== Directions for this task ==
Pull each line containing "computer" out of the listing below.

|---|

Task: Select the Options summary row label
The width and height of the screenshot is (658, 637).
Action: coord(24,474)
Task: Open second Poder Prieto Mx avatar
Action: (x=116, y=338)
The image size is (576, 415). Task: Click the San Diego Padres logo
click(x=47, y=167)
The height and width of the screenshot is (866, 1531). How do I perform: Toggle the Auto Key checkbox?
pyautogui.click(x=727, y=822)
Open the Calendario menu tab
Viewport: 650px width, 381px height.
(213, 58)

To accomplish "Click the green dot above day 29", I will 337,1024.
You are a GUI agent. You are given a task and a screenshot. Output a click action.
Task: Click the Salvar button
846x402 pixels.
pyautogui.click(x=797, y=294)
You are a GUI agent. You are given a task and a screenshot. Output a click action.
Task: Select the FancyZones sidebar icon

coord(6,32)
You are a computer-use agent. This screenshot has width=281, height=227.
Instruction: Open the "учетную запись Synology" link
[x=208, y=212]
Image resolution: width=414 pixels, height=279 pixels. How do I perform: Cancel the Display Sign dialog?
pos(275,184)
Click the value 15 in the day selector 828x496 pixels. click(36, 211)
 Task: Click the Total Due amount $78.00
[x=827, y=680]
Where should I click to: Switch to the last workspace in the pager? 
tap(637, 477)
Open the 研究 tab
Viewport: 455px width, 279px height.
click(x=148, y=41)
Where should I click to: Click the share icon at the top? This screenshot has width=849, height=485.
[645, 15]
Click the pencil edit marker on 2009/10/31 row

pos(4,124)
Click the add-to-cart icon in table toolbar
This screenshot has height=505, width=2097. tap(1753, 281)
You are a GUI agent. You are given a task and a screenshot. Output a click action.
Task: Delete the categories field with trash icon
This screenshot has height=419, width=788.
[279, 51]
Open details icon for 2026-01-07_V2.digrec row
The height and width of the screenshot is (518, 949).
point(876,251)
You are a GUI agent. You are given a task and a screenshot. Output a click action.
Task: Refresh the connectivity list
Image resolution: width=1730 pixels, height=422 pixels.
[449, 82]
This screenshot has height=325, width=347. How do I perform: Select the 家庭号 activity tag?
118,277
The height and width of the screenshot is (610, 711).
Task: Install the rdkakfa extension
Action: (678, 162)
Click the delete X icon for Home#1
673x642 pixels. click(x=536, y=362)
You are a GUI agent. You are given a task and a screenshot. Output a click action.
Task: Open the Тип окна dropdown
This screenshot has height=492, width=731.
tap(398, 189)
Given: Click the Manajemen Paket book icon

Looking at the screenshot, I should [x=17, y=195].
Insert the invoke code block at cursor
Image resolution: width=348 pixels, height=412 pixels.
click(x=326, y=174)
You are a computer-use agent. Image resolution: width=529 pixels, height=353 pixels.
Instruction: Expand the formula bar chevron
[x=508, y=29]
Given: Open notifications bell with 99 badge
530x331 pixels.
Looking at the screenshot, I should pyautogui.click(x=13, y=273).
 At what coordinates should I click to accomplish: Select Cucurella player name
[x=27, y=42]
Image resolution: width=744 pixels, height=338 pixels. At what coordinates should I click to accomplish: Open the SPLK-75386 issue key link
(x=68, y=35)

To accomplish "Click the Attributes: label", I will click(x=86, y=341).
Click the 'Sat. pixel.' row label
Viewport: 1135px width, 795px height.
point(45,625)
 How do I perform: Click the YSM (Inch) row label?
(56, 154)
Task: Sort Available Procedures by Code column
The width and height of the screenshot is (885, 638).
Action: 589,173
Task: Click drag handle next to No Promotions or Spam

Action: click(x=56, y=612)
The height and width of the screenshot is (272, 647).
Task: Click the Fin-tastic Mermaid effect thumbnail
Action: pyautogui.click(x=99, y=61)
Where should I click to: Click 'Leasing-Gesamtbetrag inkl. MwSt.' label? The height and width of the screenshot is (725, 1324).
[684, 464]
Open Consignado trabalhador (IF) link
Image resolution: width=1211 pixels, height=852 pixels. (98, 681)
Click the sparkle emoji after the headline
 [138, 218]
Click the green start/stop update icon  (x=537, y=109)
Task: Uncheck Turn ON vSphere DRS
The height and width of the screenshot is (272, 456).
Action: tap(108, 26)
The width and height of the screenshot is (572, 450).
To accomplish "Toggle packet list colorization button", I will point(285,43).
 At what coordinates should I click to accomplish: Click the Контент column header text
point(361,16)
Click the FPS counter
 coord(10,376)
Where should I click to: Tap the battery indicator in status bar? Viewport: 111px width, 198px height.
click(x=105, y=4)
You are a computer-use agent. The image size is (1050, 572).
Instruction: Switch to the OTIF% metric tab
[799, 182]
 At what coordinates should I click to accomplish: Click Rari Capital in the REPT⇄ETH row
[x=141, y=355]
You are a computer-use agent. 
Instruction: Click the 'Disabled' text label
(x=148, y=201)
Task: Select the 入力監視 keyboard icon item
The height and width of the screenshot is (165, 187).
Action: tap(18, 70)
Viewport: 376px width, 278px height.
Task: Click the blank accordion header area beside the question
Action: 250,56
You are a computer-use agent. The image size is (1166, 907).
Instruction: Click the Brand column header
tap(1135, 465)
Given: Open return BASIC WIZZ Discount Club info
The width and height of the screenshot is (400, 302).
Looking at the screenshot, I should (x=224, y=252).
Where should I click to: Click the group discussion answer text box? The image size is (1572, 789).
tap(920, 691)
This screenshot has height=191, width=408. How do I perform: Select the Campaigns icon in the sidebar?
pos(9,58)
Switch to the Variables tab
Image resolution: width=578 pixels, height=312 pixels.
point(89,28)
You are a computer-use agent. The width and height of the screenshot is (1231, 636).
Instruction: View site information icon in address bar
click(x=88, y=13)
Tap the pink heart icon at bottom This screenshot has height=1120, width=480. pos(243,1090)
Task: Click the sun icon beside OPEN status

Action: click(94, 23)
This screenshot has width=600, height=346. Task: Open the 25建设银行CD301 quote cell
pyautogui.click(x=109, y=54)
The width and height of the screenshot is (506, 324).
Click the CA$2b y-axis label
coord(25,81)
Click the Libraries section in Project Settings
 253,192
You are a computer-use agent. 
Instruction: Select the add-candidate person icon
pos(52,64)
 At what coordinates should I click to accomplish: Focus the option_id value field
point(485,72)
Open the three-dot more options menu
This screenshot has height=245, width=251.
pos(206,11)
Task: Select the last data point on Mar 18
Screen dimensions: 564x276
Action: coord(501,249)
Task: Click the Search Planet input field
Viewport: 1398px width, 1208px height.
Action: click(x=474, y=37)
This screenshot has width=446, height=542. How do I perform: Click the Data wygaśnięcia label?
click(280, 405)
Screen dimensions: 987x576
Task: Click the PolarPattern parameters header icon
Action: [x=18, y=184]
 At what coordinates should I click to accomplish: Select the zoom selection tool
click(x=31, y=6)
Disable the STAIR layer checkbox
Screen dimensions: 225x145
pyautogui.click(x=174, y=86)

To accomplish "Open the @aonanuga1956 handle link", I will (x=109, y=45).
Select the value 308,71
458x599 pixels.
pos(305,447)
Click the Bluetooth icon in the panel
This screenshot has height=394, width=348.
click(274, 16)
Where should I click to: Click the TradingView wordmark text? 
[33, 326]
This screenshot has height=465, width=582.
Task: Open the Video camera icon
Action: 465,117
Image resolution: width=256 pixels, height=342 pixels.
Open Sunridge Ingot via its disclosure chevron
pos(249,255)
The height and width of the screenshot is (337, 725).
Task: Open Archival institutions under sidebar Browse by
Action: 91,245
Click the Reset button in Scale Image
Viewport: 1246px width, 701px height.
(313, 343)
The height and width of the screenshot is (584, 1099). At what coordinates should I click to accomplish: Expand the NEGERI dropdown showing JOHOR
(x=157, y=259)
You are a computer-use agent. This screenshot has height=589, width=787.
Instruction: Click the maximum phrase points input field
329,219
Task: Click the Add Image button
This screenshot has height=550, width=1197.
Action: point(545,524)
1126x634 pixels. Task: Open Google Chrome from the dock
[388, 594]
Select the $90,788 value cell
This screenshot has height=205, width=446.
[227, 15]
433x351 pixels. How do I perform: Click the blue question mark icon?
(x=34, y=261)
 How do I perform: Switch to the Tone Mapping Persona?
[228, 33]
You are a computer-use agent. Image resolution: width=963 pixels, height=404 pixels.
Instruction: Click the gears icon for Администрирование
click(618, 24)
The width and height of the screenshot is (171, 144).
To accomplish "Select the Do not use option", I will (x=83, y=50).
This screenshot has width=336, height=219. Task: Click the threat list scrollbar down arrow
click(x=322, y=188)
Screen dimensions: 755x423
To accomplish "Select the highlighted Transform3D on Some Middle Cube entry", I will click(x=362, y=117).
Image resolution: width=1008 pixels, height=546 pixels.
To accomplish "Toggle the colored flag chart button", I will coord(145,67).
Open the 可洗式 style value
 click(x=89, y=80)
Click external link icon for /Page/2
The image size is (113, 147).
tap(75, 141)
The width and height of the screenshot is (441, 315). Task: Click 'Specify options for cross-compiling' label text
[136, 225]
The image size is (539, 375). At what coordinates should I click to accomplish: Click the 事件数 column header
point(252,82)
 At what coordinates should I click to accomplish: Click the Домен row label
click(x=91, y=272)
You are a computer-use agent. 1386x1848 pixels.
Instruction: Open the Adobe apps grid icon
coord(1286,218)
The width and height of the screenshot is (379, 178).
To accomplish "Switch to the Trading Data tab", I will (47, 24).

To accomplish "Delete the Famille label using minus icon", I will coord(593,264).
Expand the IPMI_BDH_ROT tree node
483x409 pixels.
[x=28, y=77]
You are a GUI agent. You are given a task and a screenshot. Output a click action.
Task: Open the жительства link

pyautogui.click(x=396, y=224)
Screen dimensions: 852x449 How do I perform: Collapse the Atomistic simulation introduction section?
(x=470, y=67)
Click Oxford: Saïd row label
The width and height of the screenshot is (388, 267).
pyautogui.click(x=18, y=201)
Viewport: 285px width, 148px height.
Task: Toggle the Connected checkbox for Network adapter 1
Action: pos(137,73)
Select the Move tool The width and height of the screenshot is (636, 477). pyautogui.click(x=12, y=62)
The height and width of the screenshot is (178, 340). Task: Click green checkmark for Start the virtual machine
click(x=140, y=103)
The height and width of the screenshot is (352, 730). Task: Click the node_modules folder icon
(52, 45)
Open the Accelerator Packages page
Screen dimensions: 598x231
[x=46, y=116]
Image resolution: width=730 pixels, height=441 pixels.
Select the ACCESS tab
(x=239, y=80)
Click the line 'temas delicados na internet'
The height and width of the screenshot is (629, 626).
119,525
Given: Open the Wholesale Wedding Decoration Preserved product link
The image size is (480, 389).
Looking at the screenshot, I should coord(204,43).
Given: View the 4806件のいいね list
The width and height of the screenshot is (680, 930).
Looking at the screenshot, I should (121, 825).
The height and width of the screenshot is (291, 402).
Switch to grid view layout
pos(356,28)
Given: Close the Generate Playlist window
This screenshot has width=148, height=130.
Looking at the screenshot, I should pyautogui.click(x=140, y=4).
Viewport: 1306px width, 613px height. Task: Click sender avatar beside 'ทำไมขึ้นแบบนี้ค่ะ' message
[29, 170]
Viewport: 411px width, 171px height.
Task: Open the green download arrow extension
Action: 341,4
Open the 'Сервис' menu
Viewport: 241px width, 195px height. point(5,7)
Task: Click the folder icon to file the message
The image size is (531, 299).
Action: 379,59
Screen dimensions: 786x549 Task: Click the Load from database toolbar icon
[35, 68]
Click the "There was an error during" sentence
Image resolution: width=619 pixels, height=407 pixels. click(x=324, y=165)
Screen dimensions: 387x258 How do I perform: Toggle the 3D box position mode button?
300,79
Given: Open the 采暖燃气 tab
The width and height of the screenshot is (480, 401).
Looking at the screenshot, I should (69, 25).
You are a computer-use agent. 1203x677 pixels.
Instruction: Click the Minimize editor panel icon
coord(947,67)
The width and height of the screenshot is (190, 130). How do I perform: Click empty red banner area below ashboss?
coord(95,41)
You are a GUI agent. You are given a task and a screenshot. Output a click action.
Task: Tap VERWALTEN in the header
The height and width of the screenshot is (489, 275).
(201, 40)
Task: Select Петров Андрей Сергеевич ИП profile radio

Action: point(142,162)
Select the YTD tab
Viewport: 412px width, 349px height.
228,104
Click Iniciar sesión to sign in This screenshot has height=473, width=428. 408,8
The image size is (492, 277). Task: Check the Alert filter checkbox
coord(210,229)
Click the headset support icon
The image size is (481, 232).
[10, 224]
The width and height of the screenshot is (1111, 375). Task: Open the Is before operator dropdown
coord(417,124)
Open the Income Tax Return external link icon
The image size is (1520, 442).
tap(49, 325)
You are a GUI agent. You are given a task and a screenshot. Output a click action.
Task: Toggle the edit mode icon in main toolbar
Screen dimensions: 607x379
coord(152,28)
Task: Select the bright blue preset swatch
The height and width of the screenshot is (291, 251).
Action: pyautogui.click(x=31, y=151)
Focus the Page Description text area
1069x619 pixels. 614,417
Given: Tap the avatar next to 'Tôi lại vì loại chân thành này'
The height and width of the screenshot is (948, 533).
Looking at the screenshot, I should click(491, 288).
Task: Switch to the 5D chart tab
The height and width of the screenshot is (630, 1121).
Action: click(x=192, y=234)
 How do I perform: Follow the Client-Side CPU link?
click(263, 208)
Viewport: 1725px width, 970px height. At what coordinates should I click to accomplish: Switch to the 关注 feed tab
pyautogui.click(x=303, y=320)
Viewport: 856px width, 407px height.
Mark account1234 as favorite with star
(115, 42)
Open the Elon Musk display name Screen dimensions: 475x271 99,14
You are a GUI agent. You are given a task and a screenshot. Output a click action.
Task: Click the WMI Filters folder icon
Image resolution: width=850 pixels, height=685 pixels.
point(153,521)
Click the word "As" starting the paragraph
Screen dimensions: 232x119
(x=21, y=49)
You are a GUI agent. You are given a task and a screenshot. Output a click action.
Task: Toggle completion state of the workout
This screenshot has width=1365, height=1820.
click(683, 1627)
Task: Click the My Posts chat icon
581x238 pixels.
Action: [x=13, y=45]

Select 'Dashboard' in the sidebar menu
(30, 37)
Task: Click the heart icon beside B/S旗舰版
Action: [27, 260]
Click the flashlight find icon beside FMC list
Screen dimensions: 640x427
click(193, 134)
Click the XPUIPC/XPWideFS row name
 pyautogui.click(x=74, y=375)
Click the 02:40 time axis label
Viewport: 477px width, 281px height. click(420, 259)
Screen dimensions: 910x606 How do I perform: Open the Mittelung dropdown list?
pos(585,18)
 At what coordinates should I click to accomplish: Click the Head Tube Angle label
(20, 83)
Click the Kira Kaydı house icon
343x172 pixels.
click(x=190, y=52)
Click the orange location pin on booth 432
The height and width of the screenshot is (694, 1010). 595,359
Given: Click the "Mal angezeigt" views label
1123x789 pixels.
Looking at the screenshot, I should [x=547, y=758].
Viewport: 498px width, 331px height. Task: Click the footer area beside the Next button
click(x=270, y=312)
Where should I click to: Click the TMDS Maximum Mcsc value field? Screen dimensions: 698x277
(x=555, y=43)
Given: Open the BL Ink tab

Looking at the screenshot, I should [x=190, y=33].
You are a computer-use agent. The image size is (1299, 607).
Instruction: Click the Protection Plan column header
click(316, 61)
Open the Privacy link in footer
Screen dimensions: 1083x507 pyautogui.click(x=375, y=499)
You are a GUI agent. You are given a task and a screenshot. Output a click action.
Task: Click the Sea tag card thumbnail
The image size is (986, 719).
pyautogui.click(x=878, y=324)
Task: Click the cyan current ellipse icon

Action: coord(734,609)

|---|

== Answer to the exercise ==
You are a computer-use agent. This screenshot has width=281, height=227.
You are a computer-use agent. Image resolution: width=529 pixels, height=353 pixels.
You are a computer-use agent. The image size is (1050, 572).
You are a computer-use agent. 
You are a computer-use agent. The image size is (1166, 907).
You are a computer-use agent. The width and height of the screenshot is (1231, 636).
You are a computer-use agent. 
You are a computer-use agent. This screenshot has height=589, width=787.
You are a computer-use agent. Image resolution: width=963 pixels, height=404 pixels.
You are a computer-use agent. 1386x1848 pixels.
You are a computer-use agent. 1203x677 pixels.
You are a computer-use agent. The image size is (1299, 607).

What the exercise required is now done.